9/04/2014

The Great Debate

This article was originally written for the Christian Renewal. It appeared in the April 16th issue of the magazine.

On February 4th, 2014, Bill Nye and Ken Ham met to debate whether or not the Biblical Creation account is still a viable model of origins. The debate was well advertised, and at the time of writing the YouTube clip has garnered over 1.5 million views.1
Many atheists were quick to decry Nye's choice to debate Ham, fearing that he would lend credence to the Creationist view. Once the debate was over, many of these same individuals then affirmed his triumph. Christian response was mixed, from declaring the night an evangelical success to consternation over Ham's weak performance. That both men are celebrities rather than experienced debaters was obvious. Neither man was well prepared and both of them lacked focus. This resulted in the debate derailing several times. Ham's off-topic of choice was morality and for Nye it was odd things like top minnow reproduction.
In the post-debate question period, Ken Ham was asked the following question: “Hypothetically, if evidence existed that caused you to have to admit that the earth was older than 10,000 years and creation did not occur over six days, would you still believe in God, and the historical Jesus of Nazareth and that Jesus was the Son of God?” (2:18:01)1 His response was to dodge the question and say there was no hypothetical. One cannot prove the age of the universe. He did not answer the central point of the question: would he still believe in God and the person of Jesus Christ?
Should a change in our finite understanding of the world alter our belief about God or the person of Jesus Christ? We confess that faith is gift given to us by God. It is not something we create in ourselves. Atheists intuitively know this and that's why the question was posed to Ham. The question was essentially looking for the basis of his faith: does it lie in his understanding of the world or does it lie in God?
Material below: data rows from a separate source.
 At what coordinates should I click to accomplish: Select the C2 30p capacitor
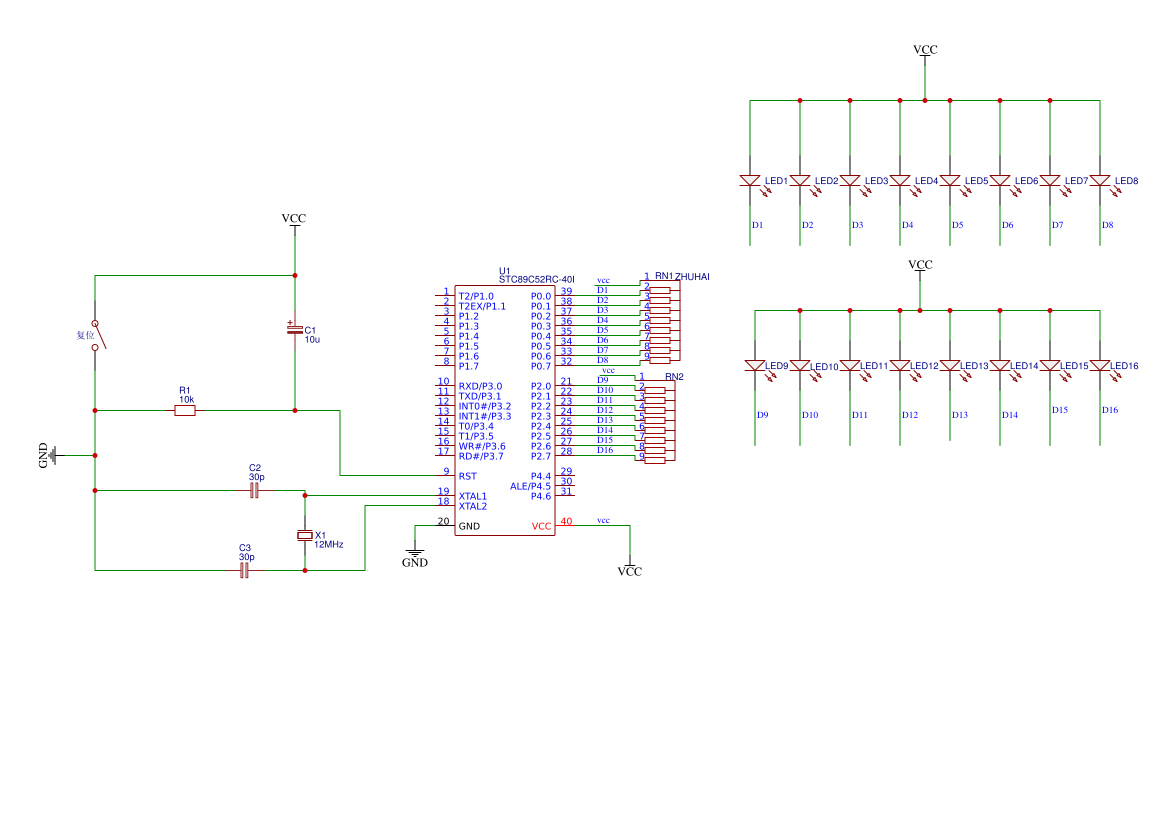(x=254, y=490)
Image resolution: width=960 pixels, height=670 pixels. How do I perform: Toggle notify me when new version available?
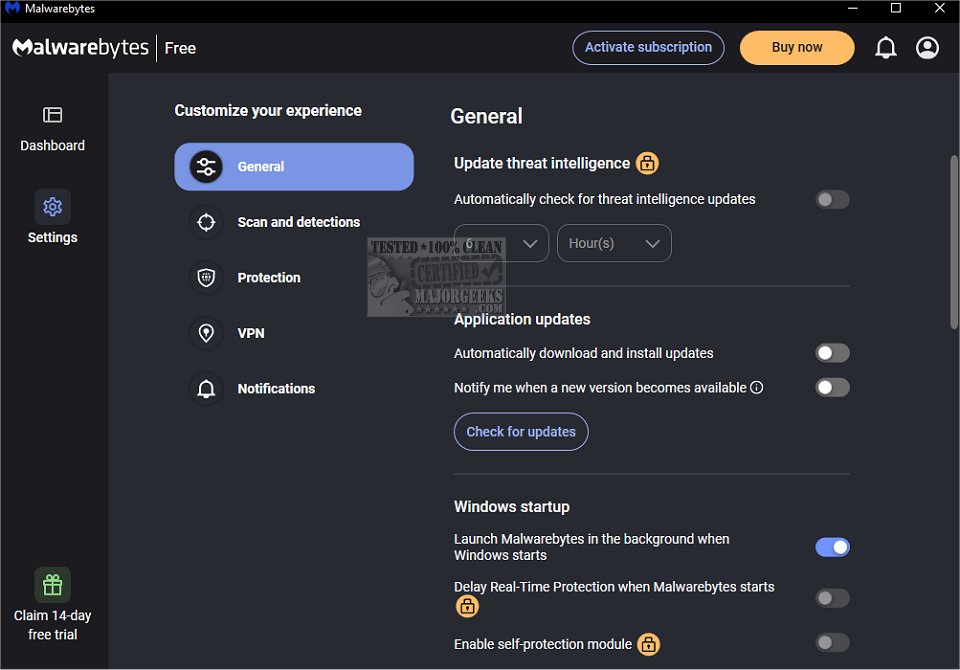[832, 387]
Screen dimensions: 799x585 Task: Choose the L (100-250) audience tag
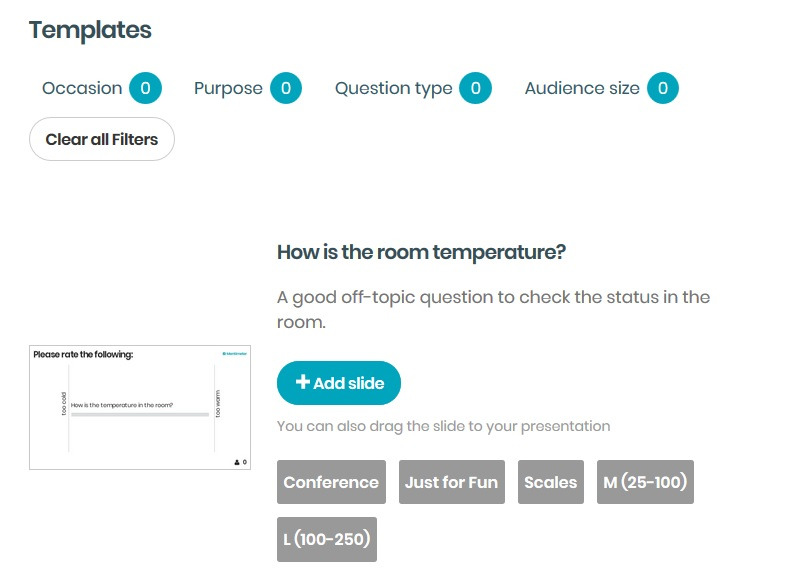(326, 540)

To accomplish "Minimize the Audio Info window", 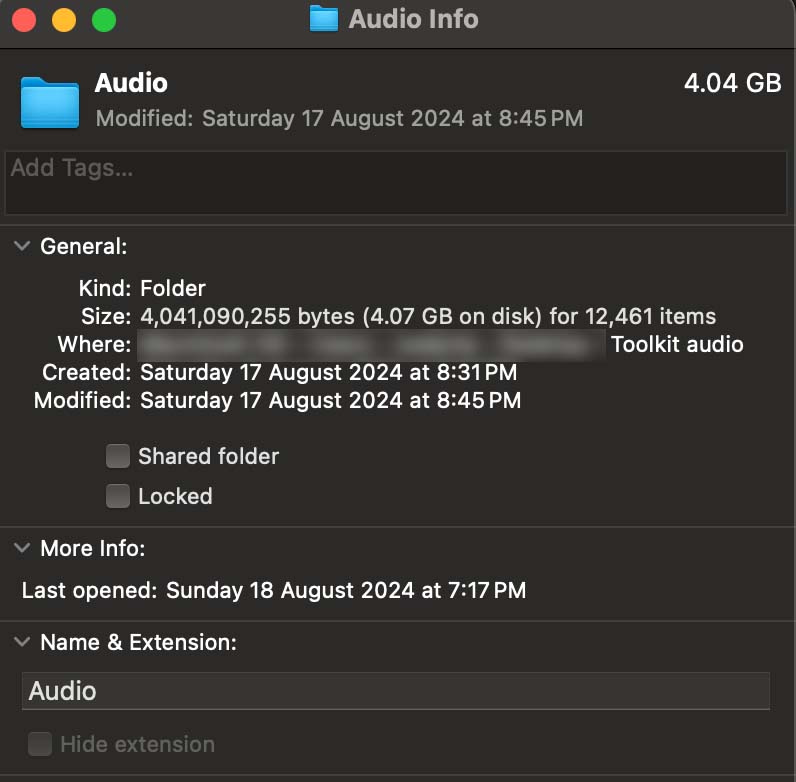I will [x=64, y=20].
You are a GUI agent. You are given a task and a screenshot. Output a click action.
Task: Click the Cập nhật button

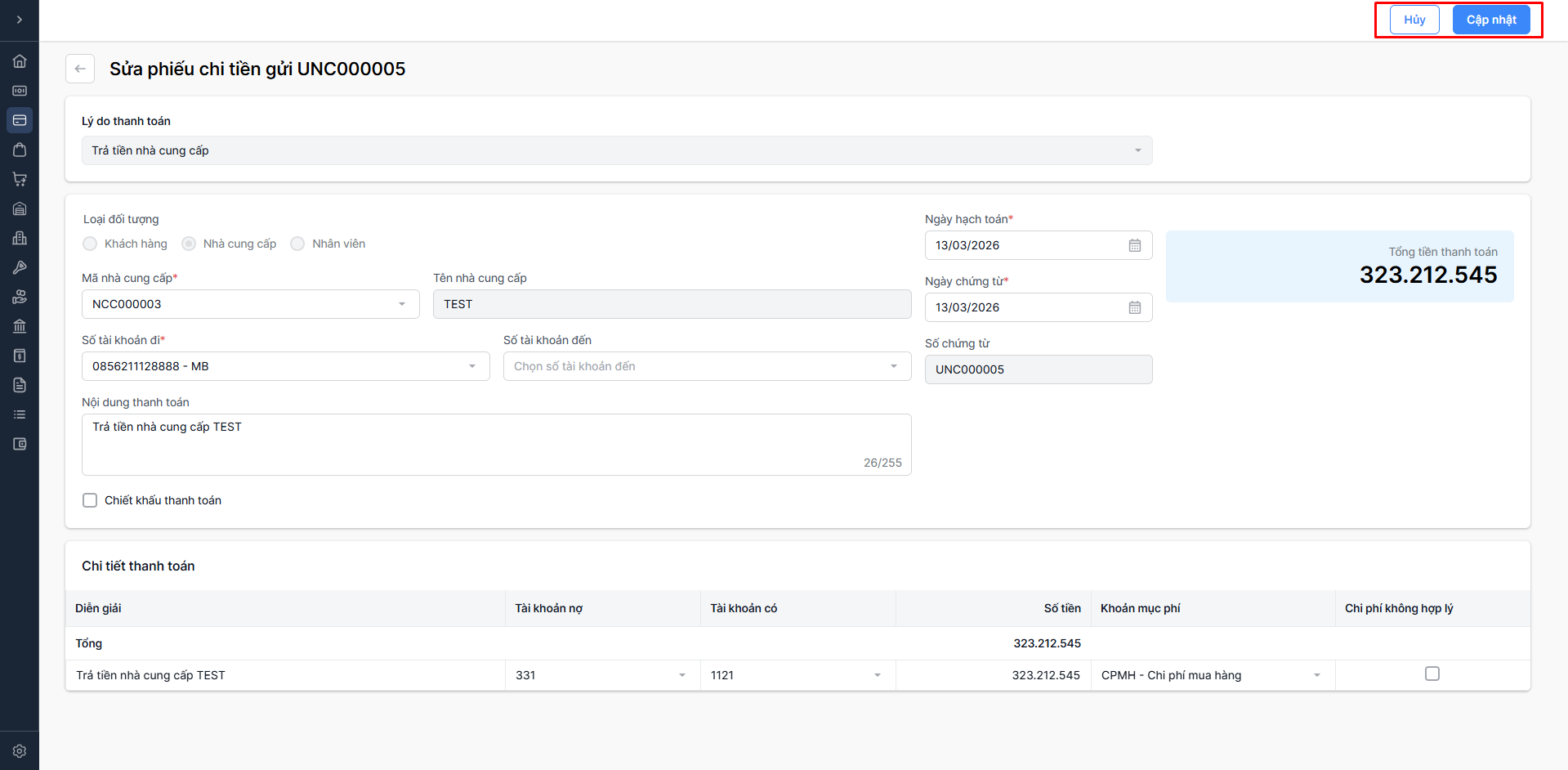pyautogui.click(x=1490, y=20)
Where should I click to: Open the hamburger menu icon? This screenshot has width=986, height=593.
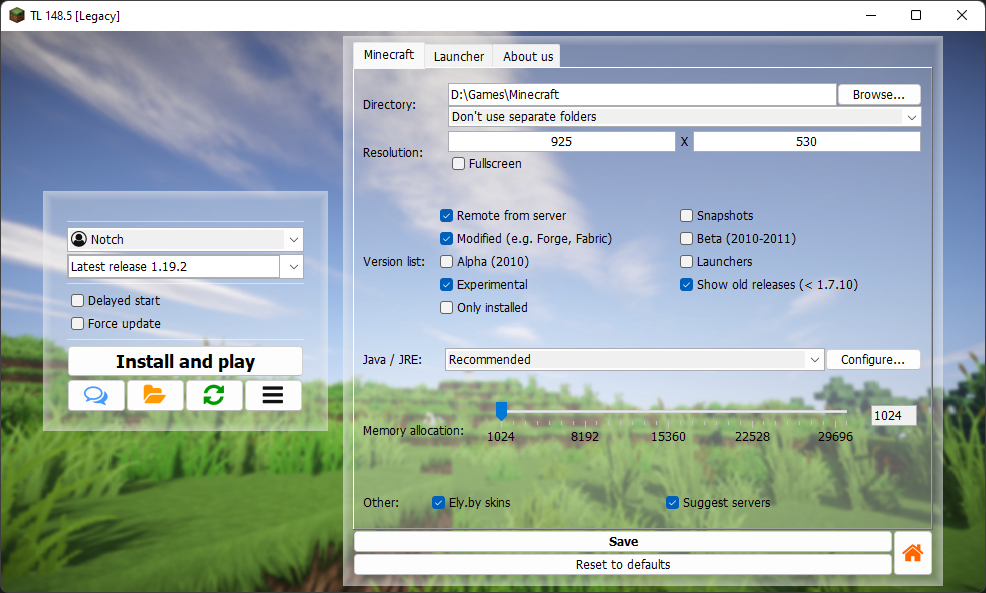pos(273,395)
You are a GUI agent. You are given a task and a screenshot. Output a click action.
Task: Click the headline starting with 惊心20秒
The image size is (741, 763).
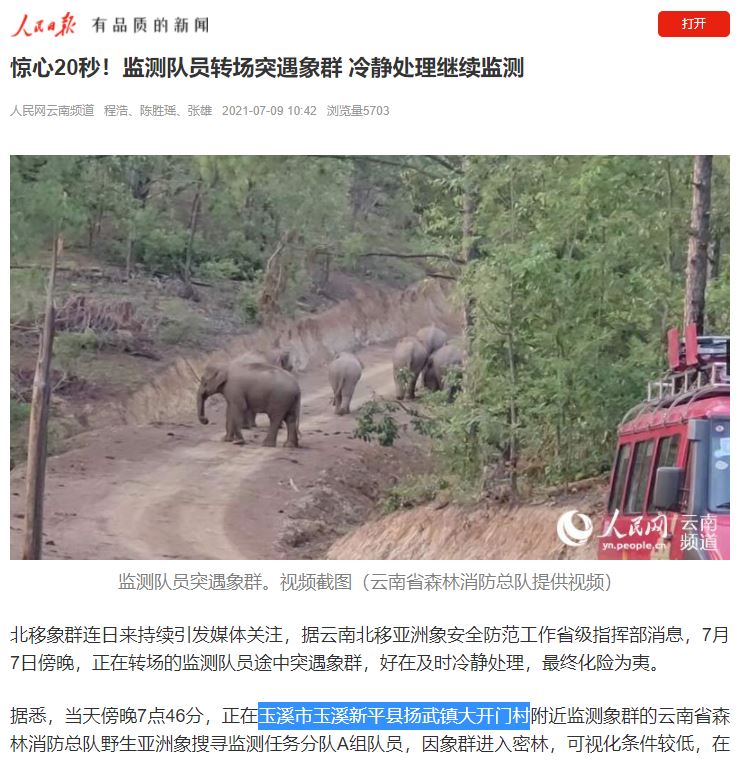[267, 67]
Ham's lack of an answer presents a problem for every Christian: how should we prioritize our beliefs?
At the Ligonier 2012 National Conference on The Christian Mind, notable men such as R.C. Sproul, Albert Mohler, and others, gathered to discuss such topics as the role of science, education, and God's natural revelation. The panel was asked whether or not the age of the earth should be considered a first order issue. In his answer, R.C. Sproul wisely said that he did not know the age of the earth. He agreed that there were hints and inclinations in Scripture, but he also admitted that there was no specific date given for Creation. All revelation given by God is infallible and this includes both special and natural revelation. He went on to say that “historically, the Church's understanding of special revelation, or the Bible, has been corrected by students of natural revelation.”2
It is simply not the case that the Church has held to a single interpretation of Genesis 1 thoughout its history. While Basil understood Genesis 1 to take place in a literal twenty-four hour, six day time period, Origen held the view that Genesis was intended as allegory. Augustine simultaneously held to both a young Earth view and an allegorical Creation story, a view which now almost totally unheard of despite the fact it was the dominant view of the Church until Calvin's time. Charles Hodge held to the Day-Age view of creation. Bavinck rejected the idea that the creation event could even be the object of scientific investigation, since the event itself is outside the scope of human knowledge. Plantinga, of course, is well-known for being a theistic evolutionist.3,4
As Christians, we cannot impose our understanding of the world on God. Our inadequacy is all too apparent. One is reminded of God's question to Job in chapter 38 “Were you there?” If the age of the earth and the methods God employed in Creation are not first order issues, indeed, they may not even be any of our business, then we must be quick to admit where our understanding fails us. We must admit with Job that we were not there. We must also approach those Christians who hold other views of Creation with a measure of humility. Most of all, if the question is ever put to us “Would a change in your understanding of the world alter your belief in God?” then we must humbly but firmly answer “No.”
It is God who hold us firm, and not ourselves.
1. Bill Nye vs Ken Ham Debate on Youtube
2. The Christian Mind: 2012 National Conference
3.Bavinck and Kuyper on Creation and Miracle by Chris Gousmett quoting from Bavinck's "Philosophy of Revelation"
4. Report of the Creation Study Committee at the PCA Historical Center

3 comments:

Dollops said...

".. those Christians who hold other views of creation .." had me fooled in my callow years as they continue to embarrass us today. The final paragraph and line sum up the mature Christian view very well but there are many who will not understand, having been schooled by The Science Guy.

Anon1152 said...

"If the age of the earth and the methods God employed in Creation are not first order issues, indeed, they may not even be any of our business, then we must be quick to admit where our understanding fails us."

OK. The age of the earth *may* not be any of our business. But… what reason is there to think so? Why should we not notice something (e.g., the earth) and ask questions about it (e.g., how old is it?).

Dollops said...

Anon, by all means let us ask and discover what we can. There must come a point at which we will not be able to find answers to the questions asked; there, if not God, lies what?